Using openCypher as a webscraper
openCypher is a query language for property graph
databases. If you squint slightly, an HTML document describes a property graph.
Can we use openCypher
for webscraping?
I’ve spent the last two years professionally working on building a query engine
that supports openCypher
. Over those two years, I’ve come to really like a few
things about the language. It’s very visual, and that makes it relatively easy
for non-technical folks to get started using it. It’s also pretty ergonomic to
write - especially when you want to query relationships between objects.
Oftentimes, when I’m working on something involving webscraping, what I really
care about is to query against the structure of the webpage. I’m sometimes
looking for a specific descendant within a div
of some class, or maybe I want to
extract all elements of a certain tag and then get their children. These are
tasks that could be expressed easily within openCypher
. We could maybe imagine
something like this:
// Get all links within a `foo` div.
MATCH (parent:div {class: "foo"})-[*]->(link:a) RETURN link.href
// Get children of all `code` elements and concatenate their contents
MATCH (parent:code)-->(child) RETURN sum(child.innerText)
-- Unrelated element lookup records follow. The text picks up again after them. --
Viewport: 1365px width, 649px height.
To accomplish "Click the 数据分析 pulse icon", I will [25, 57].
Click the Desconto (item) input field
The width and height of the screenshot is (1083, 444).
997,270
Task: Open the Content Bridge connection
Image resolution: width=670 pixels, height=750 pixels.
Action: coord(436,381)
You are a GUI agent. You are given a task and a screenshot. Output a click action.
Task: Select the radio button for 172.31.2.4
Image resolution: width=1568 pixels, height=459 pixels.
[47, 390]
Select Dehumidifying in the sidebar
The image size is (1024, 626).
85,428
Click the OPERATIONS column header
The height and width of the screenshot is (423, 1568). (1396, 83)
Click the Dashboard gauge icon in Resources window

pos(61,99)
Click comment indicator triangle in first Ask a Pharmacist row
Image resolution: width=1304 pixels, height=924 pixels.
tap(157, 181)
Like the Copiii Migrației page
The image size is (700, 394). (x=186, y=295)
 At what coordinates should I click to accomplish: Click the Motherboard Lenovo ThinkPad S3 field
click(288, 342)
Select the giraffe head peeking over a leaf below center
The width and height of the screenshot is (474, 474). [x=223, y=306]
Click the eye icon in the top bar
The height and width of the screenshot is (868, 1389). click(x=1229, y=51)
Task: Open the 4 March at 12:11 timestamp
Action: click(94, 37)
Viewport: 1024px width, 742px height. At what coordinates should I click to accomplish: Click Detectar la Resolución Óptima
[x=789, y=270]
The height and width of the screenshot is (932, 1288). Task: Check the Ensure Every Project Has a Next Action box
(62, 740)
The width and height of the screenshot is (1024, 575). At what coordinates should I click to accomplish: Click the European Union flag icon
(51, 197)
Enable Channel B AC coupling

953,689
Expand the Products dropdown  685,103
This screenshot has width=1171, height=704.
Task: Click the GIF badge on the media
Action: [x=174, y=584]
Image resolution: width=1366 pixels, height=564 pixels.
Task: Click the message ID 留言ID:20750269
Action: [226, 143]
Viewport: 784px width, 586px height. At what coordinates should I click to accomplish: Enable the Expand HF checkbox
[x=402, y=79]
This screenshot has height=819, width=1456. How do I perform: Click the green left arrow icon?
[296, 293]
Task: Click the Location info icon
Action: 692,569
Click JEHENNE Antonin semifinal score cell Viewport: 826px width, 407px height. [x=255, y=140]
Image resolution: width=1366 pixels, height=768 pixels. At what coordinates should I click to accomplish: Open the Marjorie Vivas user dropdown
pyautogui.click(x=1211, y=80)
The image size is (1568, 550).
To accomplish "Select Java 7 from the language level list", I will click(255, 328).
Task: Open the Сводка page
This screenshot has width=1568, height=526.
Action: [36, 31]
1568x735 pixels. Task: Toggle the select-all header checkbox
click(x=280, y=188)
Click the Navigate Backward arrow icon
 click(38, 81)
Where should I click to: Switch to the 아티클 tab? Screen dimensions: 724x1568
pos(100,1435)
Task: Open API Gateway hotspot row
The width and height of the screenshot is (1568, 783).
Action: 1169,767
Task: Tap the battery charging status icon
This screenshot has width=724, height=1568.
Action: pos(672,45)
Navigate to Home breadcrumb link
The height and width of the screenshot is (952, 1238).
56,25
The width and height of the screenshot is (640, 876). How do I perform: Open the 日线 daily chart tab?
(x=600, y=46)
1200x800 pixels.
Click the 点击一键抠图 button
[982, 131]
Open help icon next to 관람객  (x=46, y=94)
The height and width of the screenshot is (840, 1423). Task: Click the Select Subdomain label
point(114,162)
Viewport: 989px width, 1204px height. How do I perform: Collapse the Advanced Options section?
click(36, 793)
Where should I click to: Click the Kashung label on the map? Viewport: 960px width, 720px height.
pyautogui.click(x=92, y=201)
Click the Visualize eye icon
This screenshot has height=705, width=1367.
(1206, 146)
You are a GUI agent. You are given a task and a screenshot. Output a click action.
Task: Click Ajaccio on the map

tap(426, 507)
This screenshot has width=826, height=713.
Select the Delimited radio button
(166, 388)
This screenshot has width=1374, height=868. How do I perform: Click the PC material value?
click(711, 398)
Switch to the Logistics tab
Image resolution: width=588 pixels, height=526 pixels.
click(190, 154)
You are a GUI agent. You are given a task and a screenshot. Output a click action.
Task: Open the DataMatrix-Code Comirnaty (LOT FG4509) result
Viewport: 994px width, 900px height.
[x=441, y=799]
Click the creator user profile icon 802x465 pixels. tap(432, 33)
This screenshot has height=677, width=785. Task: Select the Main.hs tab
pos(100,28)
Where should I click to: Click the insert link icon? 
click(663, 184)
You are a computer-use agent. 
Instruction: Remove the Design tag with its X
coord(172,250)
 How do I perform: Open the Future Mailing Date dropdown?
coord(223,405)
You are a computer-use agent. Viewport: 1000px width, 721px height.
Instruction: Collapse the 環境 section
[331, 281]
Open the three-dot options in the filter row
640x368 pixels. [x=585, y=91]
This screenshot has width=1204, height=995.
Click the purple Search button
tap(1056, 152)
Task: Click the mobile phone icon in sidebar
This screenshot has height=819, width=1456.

Expressing the same thing in JavaScript or python is also possible, but tedious, and the syntax isn’t as intuitive in my opinion.
Here’s a proof of concept:
(Initialization can take a minute or two)
Before I started thinking about this problem, I was already writing my own open
source implementation of openCypher
in python. The project is called
sPyCy and it supports most of the language. One
of sPyCy
’s key features is that it allows easily swapping out components of
the engine such as the underlying graph representation, the pattern matcher, and
even the expression evaluator. This means that rather than just being a database
engine, it’s more of a library for integrating openCypher
as a frontend to
whatever you want. In the context of webscraping, this means that we could, in
theory, write a high performance, low memory overhead, graph backend that parses
HTML documents, and doesn’t require explicit preprocessing steps/overhead (in
the example we will implement in this blog post, we won’t achieve better
efficiency than preprocessing, but it’s just a proof of concept).
Implementing a webscraper using sPyCy
The entry point to sPyCy
is a class called CypherExecutorBase
. This class is
responsible for interpreting the query and invoking relevant subcomponents.
Here’s a salient snippet from it’s definition:
@dataclass
class CypherExecutorBase(Generic[NodeType, EdgeType]):
graph: Graph[NodeType, EdgeType]
table: pd.DataFrame = field(
default_factory=lambda: CypherExecutorBase._default_table()
)
expr_eval: type[
ExpressionEvaluator[NodeType, EdgeType]
] = ConcreteExpressionEvaluator[NodeType, EdgeType]
matcher: type[Matcher[NodeType, EdgeType]] = DFSMatcher[NodeType, EdgeType]
In this definition, Graph
, ExpressionEvaluator
, and Matcher
are all
abstract base classes. expr_eval
and matcher
are not instances of a class but
rather the class type itself, and are instantiated during runtime. Graph
is
an instance itself. One thing to note is that the whole class is parameterized
on NodeType
and EdgeType
which are the types that the underlying Graph
will use to represent nodes and edges respectively.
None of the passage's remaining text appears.